Sounds easy, but identifying item level COGS to calculate average COGS isn’t always straightforward. Even if you have the cost data, you might have dozens, maybe hundreds of items/SKUs to manage. You don’t have subscription tier pricing to make your life easier.
But this is still the easy part. Step three is figuring out your customer’s natural purchase cadence. Without a subscription pricing model, which has a fixed cadence (e.g., monthly), ecommerce orders don’t have an artificial cycle. Depending on the type of items you sell or combination of items, your natural customer purchase frequency will differ. So, you’ll need to:
Start with a frequent (e.g., monthly).
For the cohort, identify who made another purchase (e.g., within next 30 days)
Repeat step 3 and 4 with longer frequencies to validate your customer purchase cadence.
All this effort is to calculate your churn rate and LTV, not to mention defending your rationale for purchase cadence.
SaaS subscription business metrics and DTC subscription business
Moving to DTC subscription businesses, there’s a different problem. The metrics used to describe both businesses share, but hides subtle and important differences.

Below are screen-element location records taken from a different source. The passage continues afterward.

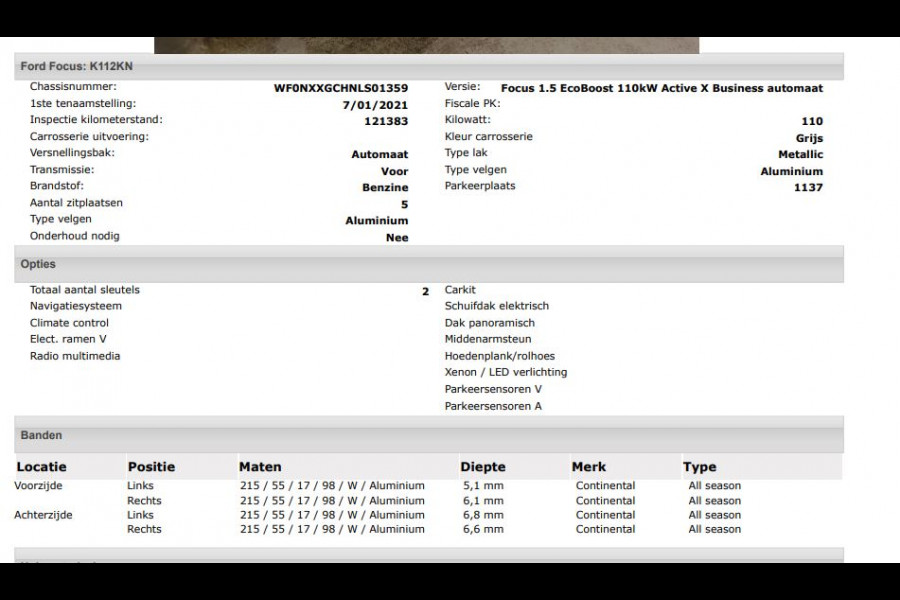Click the 5,1 mm tread depth value
The height and width of the screenshot is (600, 900).
click(482, 486)
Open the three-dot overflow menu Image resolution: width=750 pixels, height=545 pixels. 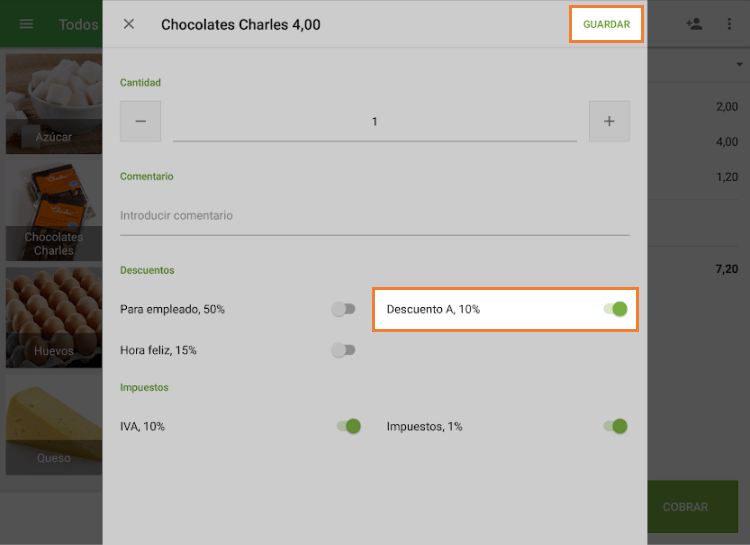pyautogui.click(x=729, y=24)
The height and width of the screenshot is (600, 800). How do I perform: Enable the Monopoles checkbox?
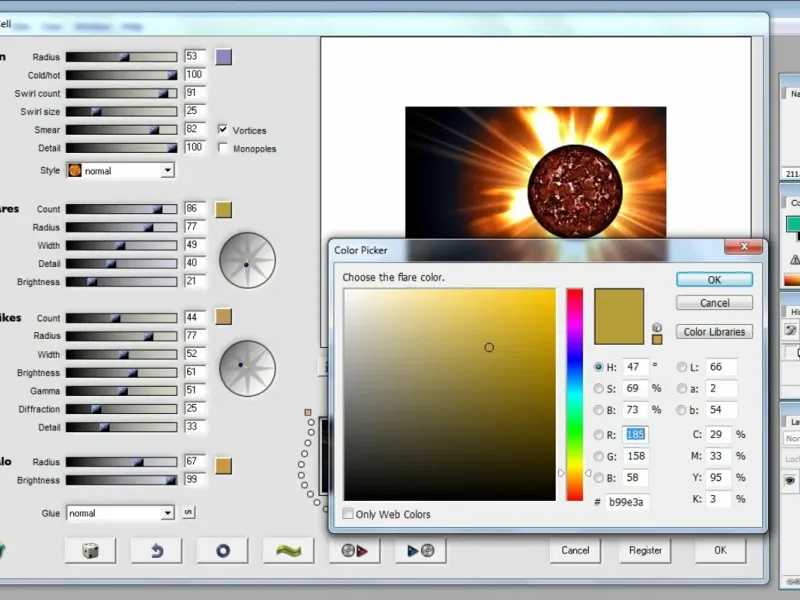(223, 148)
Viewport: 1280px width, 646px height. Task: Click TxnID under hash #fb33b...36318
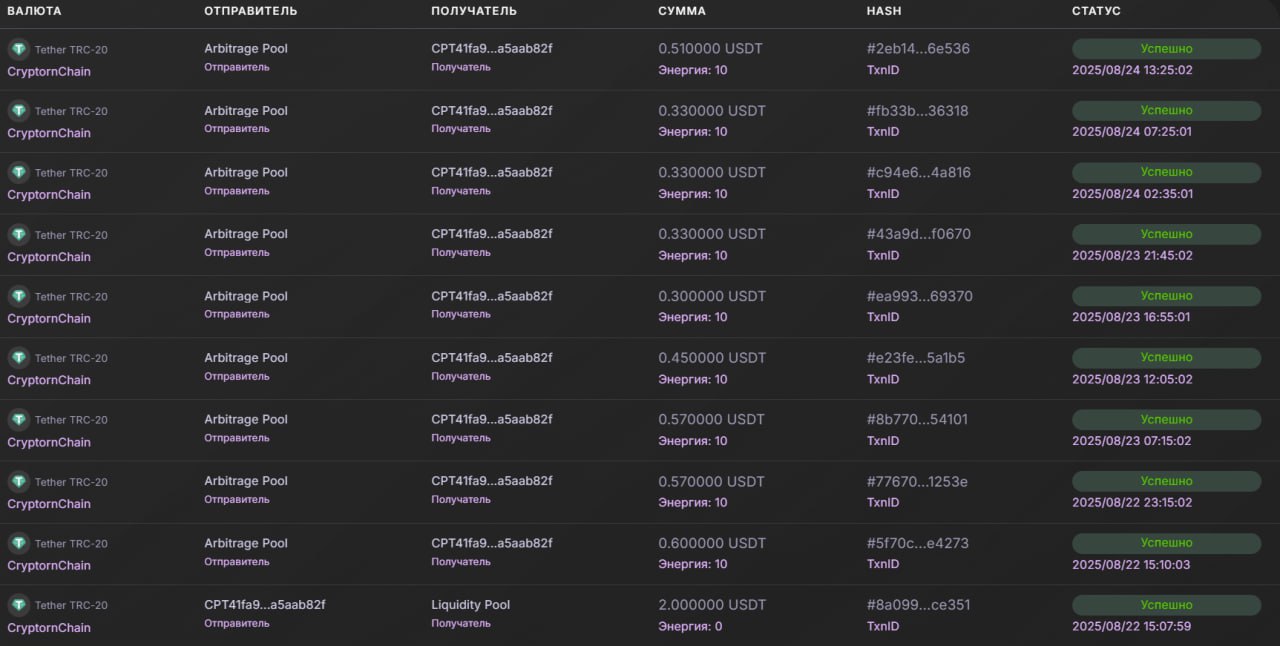pyautogui.click(x=883, y=132)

Those metrics are often: CAC, Average Revenue Per User (replacing Average Order Value), COGS/COS, Churn rate (replacing Retention rate).
In DTC subscription business:
The buyer == the user
This isn’t true in B2B SaaS, especially if it’s enterprise SaaS. This is why PMs in SaaS have to track not only users, but also buyers whereas PMs for consumer products, they are the same*.User growth == revenue growth
Again, not true for B2B SaaS. For DTC subscription businesses, many of the products are physical (e.g., coffee, jewelry, etc.). This means the variable cost isn’t as low as software, making freemium or trials difficult to sustain. As a result, user growth for DTC subscriptions directly translates to revenue growth. This isn’t always the case for B2B SaaS, especially when selling to enterprises. Even when there is incremental revenue growth because of users, the revenue growth for B2B SaaS is less linear than DTC subscription.
I argue that the implication is DTC PMs in subscription businesses can start off by tracking user and user growth, which is a good enough proxy for revenue growth. This won’t be the case for B2B SaaS PMs.
So, you don’t have to get advanced day one and start figuring out how to incorporate recurring revenue metrics into your thinking. You can keep it simple by looking just at CAC, APRU, COGS/COS, and Retention rate. Keeping things simple and building up is always a good foundation.
*I am aware there are cases where buyer/user in DTC aren’t the same. Take Spotify Family Plan which supports up to 6 users. I’m not sure how I reconcile that fact, perhaps because Spotify is more like SaaS (software), the physical DTC subscriptions businesses. Drop a comment if you have thoughts.